| ACTIVITY |
Print nothing but the lines below starting at the line that holds "Email (680, 1147)" and ending at the line that holds "[Like Button] (143, 1107)", including both, each exactly as written.

| SOURCE INFORMATION |
+++

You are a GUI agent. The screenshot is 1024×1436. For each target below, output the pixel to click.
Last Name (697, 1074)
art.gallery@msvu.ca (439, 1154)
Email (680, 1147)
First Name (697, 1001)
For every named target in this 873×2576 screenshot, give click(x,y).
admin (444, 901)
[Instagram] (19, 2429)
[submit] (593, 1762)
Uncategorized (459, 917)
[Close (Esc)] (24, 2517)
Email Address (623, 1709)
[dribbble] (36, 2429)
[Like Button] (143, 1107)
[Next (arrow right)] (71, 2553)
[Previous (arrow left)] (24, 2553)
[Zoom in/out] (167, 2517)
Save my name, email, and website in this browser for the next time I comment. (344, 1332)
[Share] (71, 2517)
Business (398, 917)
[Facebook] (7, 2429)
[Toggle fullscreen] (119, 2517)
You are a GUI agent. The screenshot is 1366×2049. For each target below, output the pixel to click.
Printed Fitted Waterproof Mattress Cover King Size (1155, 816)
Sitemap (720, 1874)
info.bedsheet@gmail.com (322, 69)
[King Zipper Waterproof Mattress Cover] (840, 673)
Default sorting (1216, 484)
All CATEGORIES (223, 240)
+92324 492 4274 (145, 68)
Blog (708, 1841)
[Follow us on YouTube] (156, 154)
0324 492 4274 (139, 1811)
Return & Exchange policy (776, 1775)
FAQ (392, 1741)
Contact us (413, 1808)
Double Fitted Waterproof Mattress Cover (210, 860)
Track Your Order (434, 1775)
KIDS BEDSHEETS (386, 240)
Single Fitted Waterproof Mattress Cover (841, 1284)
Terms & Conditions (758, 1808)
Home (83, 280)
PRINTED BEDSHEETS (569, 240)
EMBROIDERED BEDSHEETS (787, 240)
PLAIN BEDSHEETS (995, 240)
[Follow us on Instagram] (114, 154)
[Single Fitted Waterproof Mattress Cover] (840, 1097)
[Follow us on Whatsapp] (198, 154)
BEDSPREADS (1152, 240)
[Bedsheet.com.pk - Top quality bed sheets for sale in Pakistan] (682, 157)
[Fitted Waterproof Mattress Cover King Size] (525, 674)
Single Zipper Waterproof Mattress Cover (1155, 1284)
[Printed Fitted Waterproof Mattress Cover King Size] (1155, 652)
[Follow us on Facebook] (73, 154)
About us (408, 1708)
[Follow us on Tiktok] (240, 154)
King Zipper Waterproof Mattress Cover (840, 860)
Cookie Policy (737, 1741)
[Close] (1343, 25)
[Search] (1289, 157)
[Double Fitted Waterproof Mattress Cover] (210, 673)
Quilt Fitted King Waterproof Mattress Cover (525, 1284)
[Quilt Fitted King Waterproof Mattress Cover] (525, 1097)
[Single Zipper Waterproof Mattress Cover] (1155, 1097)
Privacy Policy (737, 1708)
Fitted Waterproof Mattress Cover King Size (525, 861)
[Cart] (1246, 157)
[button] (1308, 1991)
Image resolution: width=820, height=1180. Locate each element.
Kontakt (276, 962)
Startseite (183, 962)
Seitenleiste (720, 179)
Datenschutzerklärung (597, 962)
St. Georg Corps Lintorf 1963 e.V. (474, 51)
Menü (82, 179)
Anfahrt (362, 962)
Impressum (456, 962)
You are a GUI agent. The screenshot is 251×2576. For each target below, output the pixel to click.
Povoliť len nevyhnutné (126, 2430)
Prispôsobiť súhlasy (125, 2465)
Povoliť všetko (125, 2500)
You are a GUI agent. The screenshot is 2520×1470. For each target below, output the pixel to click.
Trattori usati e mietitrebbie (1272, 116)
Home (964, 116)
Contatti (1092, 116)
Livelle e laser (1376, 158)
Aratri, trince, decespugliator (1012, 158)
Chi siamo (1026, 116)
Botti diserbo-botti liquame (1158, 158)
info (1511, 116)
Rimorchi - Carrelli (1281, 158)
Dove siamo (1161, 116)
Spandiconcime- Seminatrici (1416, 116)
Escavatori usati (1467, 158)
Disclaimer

+++

| ANSWER AREA |
Email (680, 1147)
First Name (697, 1001)
For every named target in this 873×2576 screenshot, give click(x,y).
admin (444, 901)
[Instagram] (19, 2429)
[submit] (593, 1762)
Uncategorized (459, 917)
[Close (Esc)] (24, 2517)
Email Address (623, 1709)
[dribbble] (36, 2429)
[Like Button] (143, 1107)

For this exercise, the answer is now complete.